======== ENTRIES PROVIDED ========
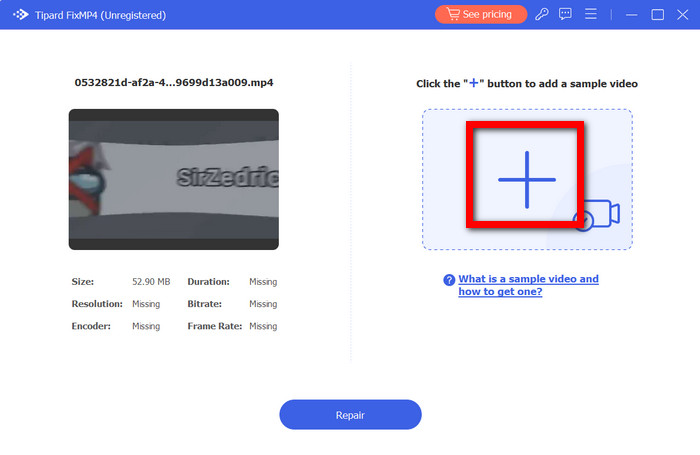
Task: Click the 52.90 MB size value
Action: (x=149, y=282)
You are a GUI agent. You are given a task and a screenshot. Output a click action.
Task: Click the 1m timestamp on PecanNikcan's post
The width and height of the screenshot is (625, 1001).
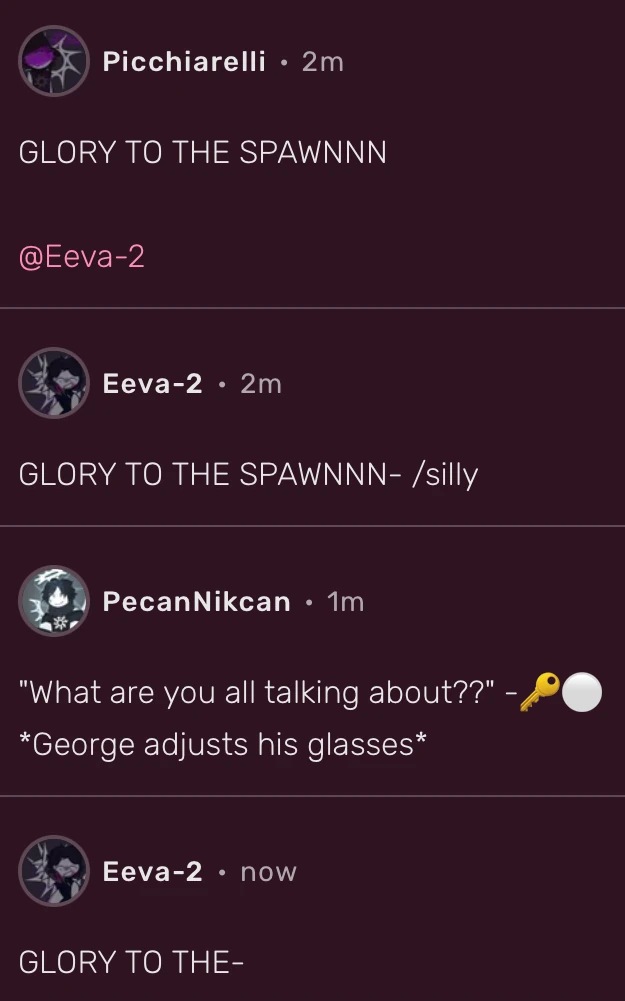coord(346,601)
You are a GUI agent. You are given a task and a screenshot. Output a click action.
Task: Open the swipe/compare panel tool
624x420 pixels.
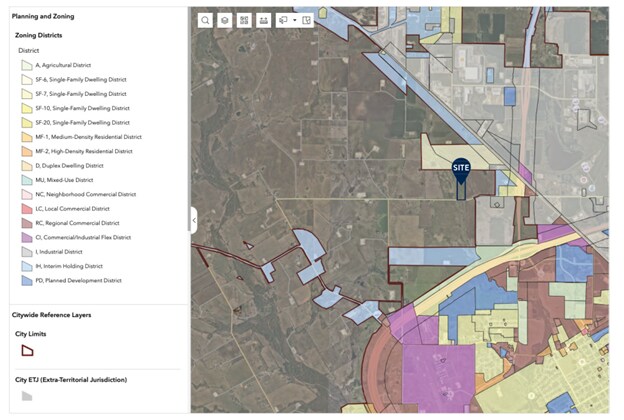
========
● **EXERCISE AIM**: Once the line holding "Task: Open the swipe/compare panel tool" is found, copy it and each later line exactly through the end of the data, leaving out the pictures.

● **RESPONSE TO THE EXERCISE**:
Task: Open the swipe/compare panel tool
624x420 pixels.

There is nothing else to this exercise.